◆ **EXERCISE**
All lines from the one that mentions "Image resolution: width=643" through the last of the entries below must be copied exactly, with both ends kept.

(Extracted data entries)
━━━━

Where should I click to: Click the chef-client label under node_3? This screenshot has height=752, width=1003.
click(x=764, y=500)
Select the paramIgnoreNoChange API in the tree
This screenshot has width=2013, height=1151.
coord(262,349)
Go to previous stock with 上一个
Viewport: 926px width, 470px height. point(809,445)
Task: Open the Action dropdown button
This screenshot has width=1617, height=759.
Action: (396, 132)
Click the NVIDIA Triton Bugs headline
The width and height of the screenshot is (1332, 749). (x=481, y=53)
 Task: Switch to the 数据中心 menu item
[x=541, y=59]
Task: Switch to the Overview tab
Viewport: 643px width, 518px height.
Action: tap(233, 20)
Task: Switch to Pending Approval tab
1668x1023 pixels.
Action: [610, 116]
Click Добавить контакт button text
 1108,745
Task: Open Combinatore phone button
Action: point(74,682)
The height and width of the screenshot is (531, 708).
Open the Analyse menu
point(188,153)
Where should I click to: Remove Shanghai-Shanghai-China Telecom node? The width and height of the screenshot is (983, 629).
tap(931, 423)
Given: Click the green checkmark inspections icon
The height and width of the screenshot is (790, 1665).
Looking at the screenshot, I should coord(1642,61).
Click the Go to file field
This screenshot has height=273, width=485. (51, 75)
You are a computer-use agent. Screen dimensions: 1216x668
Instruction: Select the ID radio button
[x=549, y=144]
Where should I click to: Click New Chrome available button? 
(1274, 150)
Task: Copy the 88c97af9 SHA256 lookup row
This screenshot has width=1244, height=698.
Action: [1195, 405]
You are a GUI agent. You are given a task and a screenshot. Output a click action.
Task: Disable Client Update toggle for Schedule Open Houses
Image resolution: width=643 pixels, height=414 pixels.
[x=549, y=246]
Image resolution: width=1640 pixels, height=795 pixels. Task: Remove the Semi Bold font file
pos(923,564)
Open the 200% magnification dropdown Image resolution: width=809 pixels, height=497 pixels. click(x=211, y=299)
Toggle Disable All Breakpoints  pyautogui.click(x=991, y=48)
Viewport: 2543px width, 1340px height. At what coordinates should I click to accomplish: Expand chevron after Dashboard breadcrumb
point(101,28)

━━━━

◆ **SOLUTION TO THIS EXERCISE**
Image resolution: width=643 pixels, height=414 pixels.
[x=549, y=246]
Image resolution: width=1640 pixels, height=795 pixels. Task: Remove the Semi Bold font file
pos(923,564)
Open the 200% magnification dropdown Image resolution: width=809 pixels, height=497 pixels. click(x=211, y=299)
Toggle Disable All Breakpoints  pyautogui.click(x=991, y=48)
Viewport: 2543px width, 1340px height. At what coordinates should I click to accomplish: Expand chevron after Dashboard breadcrumb
point(101,28)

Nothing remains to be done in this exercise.